You have some options

  • Write a method on repository that return a initialized entity as R.J suggested.

More work, best performance.

  • Use OpenEntityManagerInViewFilter to keep session open for the entire request.

Less work, usually acceptable in web enviroments.

  • Use a helper class to initialize entities when required.

Less work, useful when OEMIV is not at option, for example in a Swing application, but may be useful too on repository implementations to initialize any entity in one shot.

For the last option, I wrote a utility class, JpaUtils to initilize entities at some deph.

For example:

@Transactional
public class RepositoryHelper {

    @PersistenceContext
    private EntityManager em;

    public void intialize(Object entity, int depth) {
        JpaUtils.initialize(em, entity, depth);
    }
}
Natatory answered 12/3, 2013 at 11:58 Comment(5)
Since all my requests are simple REST calls with no rendering etc., the transaction is basically my whole request. Thanks for your input.Wentletrap
How do I do the first one? I know how to write a query, but not how to do what you say. Could you please show an example? Would be very helpful.Wentletrap
zagyi provided an example in his answer, thanks for pointing me in the right direction anyway, though.Wentletrap
I don't know how your class would be called! not completed solution waste others timePrivative
Use OpenEntityManagerInViewFilter to keep session open for the entire request.- Bad idea. I would make an additional request to fetch all collections for my entities.Antonetta
C
9

it can only be lazily loaded whilst within a transaction. So you could access the collection in your repository, which has a transaction - or what I normally do is a get with association, or set fetchmode to eager.

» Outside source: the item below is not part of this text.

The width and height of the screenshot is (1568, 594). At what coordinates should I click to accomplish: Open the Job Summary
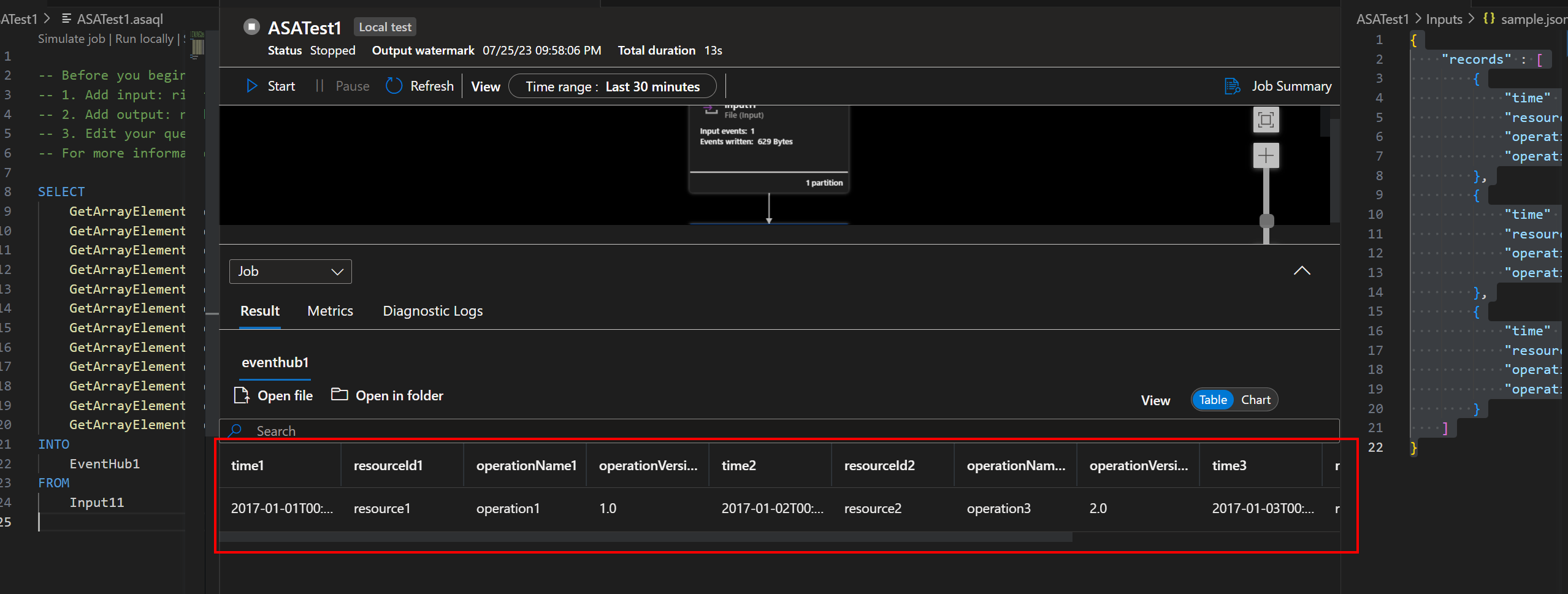tap(1279, 86)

Cerussite answered 12/3, 2013 at 11:51 Comment(0)
C
6

I think you need OpenSessionInViewFilter to keep your session open during view rendering (but it is not too good practice).

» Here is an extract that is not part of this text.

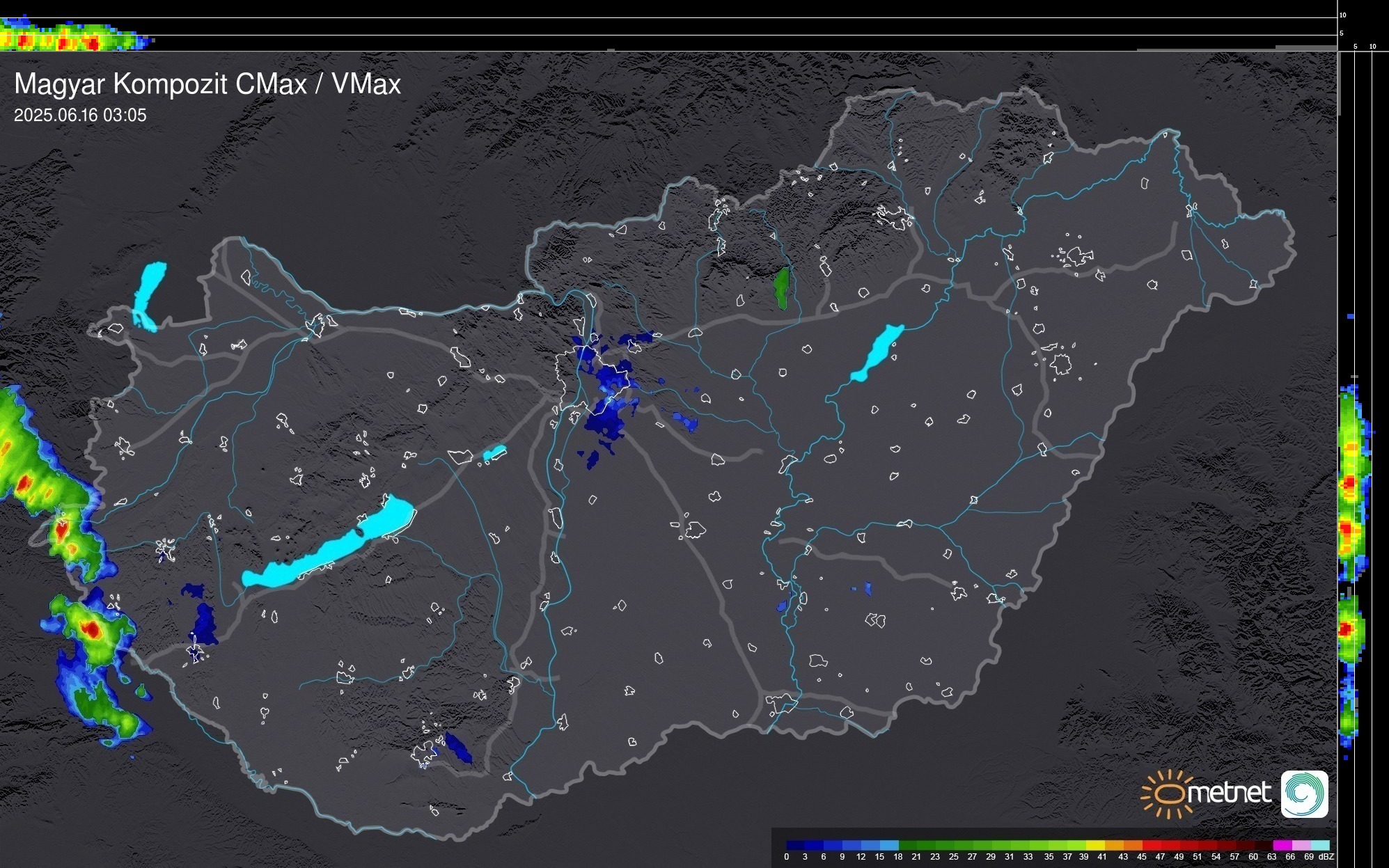
Task: Select the magenta 63 dBZ color swatch
Action: click(1282, 845)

Cass answered 12/3, 2013 at 11:51 Comment(3)
As I'm not using JSP or anything, just making a REST-api, @Transactional will do for me. But will be useful at other times. Thanks.Wentletrap
@Wentletrap I know it's late now...but you can make use of OpenSessionInViewFilter even in a controller as well as the session will exist till a response is compiled...Dahliadahlstrom
@Wentletrap Thanks! Transactional-annotation did the trick for me! fyi: It even works if you just annotate the superclass of a rest-class.Selfmortification
M
2

You can do the same like this:

@Override
public FaqQuestions getFaqQuestionById(Long questionId) {
    session = sessionFactory.openSession();
    tx = session.beginTransaction();
    FaqQuestions faqQuestions = null;
    try {
        faqQuestions = (FaqQuestions) session.get(FaqQuestions.class,
                questionId);
        Hibernate.initialize(faqQuestions.getFaqAnswers());

        tx.commit();
        faqQuestions.getFaqAnswers().size();
    } finally {
        session.close();
    }
    return faqQuestions;
}

Just use faqQuestions.getFaqAnswers().size()nin your controller and you will get the size if lazily intialised list, without fetching the list itself.